There’s disappointment from all sides of the industry about the lag to get the Real-Time Rail payments system running. That’s what audience members at the Payments Canada Summit heard Ron Morrow, an executive at the Bank of Canada responsible for payments oversight, say Thursday.

FinTechs seeking access to RTR—once it’s live for industry testing in 2026—have to register in November with the central bank, which will supervise the companies’ regulatory compliance under the Retail Payments Activities Act. In an interview after his speech, Morrow said he’s heard from other jurisdictions that “sometimes” FinTechs aren’t used to being regulated and he’s not entirely sure what to expect come registration time, but he’s “hopeful that we’ve laid enough groundwork for folks on this.”

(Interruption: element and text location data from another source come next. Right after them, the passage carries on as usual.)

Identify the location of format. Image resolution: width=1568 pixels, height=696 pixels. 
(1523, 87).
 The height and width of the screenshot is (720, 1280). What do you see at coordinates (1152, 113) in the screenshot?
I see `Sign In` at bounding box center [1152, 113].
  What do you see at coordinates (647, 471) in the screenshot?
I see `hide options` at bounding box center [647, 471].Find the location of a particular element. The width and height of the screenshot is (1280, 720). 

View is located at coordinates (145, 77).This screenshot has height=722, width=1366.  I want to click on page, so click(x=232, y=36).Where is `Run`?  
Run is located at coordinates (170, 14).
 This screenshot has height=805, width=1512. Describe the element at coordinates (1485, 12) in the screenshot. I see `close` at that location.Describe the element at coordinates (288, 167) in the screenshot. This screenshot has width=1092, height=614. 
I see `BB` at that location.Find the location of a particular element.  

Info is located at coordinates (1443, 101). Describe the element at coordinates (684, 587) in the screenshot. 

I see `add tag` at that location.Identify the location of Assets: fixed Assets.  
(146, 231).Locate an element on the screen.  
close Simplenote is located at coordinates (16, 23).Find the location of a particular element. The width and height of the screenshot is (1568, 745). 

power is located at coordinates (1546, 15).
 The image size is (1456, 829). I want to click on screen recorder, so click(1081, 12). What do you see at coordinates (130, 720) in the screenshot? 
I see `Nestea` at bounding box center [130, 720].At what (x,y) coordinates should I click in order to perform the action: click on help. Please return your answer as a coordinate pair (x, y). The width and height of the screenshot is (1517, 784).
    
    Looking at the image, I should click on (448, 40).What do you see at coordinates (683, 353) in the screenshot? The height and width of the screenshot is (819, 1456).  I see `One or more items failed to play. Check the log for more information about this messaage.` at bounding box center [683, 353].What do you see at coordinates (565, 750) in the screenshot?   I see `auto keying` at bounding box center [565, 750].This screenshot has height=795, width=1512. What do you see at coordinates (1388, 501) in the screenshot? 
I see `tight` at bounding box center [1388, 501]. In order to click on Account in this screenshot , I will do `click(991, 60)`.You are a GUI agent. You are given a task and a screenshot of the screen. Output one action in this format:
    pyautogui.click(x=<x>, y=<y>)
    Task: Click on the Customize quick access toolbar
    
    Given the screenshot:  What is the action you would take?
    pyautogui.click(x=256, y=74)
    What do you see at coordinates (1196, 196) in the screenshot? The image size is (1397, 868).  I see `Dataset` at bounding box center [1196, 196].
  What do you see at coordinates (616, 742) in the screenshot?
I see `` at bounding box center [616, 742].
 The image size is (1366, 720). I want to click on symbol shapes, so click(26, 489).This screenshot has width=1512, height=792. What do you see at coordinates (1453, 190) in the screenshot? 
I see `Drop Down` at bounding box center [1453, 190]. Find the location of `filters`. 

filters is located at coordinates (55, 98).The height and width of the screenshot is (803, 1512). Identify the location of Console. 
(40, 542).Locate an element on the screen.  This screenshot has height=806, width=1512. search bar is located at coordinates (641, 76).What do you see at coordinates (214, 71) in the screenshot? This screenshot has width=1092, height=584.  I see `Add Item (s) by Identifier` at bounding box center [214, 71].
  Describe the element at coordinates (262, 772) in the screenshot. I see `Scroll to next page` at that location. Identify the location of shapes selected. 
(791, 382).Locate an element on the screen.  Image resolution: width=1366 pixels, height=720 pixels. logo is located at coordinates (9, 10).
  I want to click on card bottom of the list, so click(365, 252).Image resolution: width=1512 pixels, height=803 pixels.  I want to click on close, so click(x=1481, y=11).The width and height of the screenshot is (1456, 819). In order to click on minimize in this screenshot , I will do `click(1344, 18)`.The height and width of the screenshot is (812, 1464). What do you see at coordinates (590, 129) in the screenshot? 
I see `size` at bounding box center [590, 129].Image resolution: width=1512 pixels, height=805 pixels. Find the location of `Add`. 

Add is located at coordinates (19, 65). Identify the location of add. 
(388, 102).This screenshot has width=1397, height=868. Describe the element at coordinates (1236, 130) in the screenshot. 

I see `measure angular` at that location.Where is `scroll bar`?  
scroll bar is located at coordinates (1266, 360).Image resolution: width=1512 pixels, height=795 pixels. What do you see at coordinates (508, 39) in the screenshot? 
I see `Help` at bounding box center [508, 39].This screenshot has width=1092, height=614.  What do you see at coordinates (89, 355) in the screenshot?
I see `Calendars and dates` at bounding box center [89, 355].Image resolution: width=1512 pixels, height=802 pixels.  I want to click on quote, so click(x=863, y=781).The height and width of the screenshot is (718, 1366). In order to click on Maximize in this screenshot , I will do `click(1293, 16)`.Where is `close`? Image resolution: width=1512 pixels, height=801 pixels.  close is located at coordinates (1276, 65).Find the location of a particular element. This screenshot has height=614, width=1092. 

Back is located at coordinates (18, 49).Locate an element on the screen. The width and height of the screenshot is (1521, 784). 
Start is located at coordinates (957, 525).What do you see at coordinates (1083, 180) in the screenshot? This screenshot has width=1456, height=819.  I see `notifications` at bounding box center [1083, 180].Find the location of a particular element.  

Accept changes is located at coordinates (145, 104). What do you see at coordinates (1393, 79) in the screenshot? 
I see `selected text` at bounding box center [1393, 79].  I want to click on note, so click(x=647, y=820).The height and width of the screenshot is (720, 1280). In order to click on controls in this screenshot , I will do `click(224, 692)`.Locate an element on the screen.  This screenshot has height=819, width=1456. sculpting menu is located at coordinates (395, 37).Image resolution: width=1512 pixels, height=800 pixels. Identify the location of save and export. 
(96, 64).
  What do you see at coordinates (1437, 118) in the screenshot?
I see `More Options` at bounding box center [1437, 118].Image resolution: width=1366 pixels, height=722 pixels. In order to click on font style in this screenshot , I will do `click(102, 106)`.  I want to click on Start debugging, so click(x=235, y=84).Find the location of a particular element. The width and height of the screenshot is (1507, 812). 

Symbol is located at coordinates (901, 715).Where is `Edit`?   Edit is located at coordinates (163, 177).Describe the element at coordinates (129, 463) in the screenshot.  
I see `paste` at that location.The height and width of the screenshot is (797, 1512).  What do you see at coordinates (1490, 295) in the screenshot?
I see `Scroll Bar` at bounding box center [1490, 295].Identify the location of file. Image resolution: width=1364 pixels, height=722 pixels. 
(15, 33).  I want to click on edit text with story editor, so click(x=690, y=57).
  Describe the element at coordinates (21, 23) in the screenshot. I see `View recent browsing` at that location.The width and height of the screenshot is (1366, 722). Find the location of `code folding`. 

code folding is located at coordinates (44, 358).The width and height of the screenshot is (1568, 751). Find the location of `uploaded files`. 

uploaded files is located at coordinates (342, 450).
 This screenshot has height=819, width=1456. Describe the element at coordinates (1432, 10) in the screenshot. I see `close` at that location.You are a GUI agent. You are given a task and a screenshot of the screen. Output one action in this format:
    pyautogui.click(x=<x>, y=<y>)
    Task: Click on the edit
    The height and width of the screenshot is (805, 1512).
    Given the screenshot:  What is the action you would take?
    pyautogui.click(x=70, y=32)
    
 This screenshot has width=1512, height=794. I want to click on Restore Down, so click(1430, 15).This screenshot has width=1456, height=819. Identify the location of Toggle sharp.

The “real concern” though, Borrowell CEO Andrew Graham said, is that payments modernization “is so far behind schedule.” RTR was supposed to go live in 2019. “Without that in place, many FinTechs may simply opt to wait, calculating that the benefit to being regulated isn’t worth the cost,” Graham told me.

For years, the Bank of Canada has been advising these companies to “be ready” for regulatory change, while FinTechs have been saying they’re ready. Morrow acknowledged the mounting frustration for companies that have seen the system delayed many times, but said “what’s important now is that we move with as much experience as possible.”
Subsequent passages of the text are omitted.